The two visits could not have been more different, apart from the unparalleled Indian hospitality of both groups and the emphasis on care and support for vulnerable communities.
At the CSC in the Rohini section of North West Delhi, we chatted with Gina, Project Coordinator for DNP+, who spoke about the chaotic beginnings and a transition from purely treatment-based services to the broader care and support mandate that we see today. Gina spoke about the partnership with government and the pressure they are now able to exert as respected advocates for the rights of their clients. They now have monthly meetings with coordinators at the ART centres to discuss various issues on care and support services. Mona and Gina did not shy away from talking about the challenges they still face particularly with regards to stigma and discrimination in both the healthcare system and the community.
A number of clients had gathered at the CSC, and we all sat down for a conversation about the centre and its services. Many clients came forward with their personal stories. They were empowered to speak about their situations thanks to the support they receive from CSC staff. The question I asked to the group was, ‘What service or aspect of the CSC do you most value?’ Resoundingly the group spoke of staff as being an extension of their family, a safe space to talk and access services to help support their adherence to their treatment regimens. They used words and phrases like ‘family’, ‘friendly’, ‘look after’ – words that can be synonymous with the essence of what care and support should be about.
And now to Basera – a visit full of dancing, singing, laughing, chatting and above all else, respect. It was warm reception for us as visitors, as it felt less intrusive and more casual. Issues such as sexual violence towards transgender sex workers from clients and acceptance of identity among family members were discussed, though fundamentally the conversation was about empowerment, respect and dignity. While talking about Basera’s work, Abhina explained that Alliance India’s earlier Pehchan programme had dedicatedly supported efforts to sensitise the local community and organise community members into CBOs.

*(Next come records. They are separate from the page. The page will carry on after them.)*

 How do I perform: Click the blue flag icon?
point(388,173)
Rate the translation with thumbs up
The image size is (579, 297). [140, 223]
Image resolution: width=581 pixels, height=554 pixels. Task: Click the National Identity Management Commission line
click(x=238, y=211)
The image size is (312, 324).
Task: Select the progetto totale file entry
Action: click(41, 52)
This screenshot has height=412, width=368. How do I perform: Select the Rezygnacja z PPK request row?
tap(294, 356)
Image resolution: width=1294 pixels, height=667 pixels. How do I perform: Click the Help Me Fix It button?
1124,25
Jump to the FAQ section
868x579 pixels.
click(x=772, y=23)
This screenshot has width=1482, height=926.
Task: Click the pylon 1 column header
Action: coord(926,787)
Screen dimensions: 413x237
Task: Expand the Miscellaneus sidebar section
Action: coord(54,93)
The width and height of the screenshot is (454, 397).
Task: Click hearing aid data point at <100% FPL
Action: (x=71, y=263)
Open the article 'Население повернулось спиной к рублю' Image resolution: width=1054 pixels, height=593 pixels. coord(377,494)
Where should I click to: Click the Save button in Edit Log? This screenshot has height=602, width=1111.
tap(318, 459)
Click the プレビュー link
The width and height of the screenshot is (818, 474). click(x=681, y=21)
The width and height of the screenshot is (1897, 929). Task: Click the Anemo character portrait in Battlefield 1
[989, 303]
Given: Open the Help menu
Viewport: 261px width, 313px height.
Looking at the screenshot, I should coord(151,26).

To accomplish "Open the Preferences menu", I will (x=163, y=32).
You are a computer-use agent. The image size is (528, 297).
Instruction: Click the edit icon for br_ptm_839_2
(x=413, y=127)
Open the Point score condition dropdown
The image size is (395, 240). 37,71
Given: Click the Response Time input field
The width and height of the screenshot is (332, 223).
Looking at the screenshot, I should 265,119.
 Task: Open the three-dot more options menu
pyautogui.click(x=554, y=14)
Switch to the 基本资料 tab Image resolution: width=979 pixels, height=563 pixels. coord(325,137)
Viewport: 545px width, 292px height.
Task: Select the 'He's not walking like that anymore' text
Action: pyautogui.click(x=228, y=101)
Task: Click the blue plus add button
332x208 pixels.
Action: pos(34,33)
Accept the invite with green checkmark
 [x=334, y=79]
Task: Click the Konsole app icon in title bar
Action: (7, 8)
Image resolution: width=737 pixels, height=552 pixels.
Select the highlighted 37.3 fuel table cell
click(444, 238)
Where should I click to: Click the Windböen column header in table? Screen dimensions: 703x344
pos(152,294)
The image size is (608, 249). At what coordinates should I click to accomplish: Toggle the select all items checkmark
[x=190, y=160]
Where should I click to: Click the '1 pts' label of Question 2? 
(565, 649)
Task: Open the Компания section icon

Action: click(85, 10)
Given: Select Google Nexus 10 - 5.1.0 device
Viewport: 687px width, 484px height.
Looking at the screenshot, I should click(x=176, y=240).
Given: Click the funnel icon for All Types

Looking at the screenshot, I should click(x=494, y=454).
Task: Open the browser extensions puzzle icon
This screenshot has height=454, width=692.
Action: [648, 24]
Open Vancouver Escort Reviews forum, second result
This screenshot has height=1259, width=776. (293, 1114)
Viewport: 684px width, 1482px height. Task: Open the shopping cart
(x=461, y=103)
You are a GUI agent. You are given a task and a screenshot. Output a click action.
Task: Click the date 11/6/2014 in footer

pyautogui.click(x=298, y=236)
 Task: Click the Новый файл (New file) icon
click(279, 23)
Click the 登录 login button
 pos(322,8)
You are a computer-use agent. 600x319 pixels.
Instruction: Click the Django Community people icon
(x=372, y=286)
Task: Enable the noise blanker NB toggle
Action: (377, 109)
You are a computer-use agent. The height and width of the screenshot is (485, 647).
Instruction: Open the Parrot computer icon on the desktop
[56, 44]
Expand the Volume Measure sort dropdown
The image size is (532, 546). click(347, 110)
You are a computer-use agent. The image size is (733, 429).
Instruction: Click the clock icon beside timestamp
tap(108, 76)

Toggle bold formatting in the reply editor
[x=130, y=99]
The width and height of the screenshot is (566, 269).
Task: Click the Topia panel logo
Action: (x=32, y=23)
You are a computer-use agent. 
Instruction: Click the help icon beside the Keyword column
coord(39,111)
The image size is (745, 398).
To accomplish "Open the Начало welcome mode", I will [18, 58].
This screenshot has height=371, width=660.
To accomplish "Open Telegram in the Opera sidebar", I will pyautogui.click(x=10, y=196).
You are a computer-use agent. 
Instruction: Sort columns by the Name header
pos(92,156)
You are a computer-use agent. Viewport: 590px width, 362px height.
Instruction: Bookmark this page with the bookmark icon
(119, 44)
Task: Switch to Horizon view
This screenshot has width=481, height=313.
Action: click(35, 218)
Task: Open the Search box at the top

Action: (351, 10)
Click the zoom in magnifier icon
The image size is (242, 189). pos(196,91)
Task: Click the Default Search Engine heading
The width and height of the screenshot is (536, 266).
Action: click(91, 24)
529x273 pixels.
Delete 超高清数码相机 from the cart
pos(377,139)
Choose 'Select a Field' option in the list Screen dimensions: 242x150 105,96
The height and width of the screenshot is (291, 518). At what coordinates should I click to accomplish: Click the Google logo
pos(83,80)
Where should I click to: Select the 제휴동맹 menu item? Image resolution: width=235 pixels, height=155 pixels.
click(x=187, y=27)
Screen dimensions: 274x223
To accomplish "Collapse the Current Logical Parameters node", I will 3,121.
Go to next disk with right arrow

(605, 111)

In talking to different members of the transgender community present, I began to understand that Basera has some powerful and aspiring advocates. One anecdote that was imprinted in my mind was about the landlord of the premises in which Basera is situated; initially the landlord was reluctant to rent the room to a transgender group but with constant sensitisation from the group, today he serves on the board of Basera and advocates for transgender rights. While talking to the group, I understood the need for further skill building and livelihood development for transgender and hijras, two components that will be addressed by Basera through Alliance India’s new Wajood programme.
We were waved goodbye with smiles from some truly remarkable people. Love, care and support were my takeaway messages from the whole day. It will be my personal mantra for some time, and I urge you to consider it as your own too.
This author of this blog is Amy Lishman, Support Officer: New Markets and Products for International HIV/AIDS Alliance.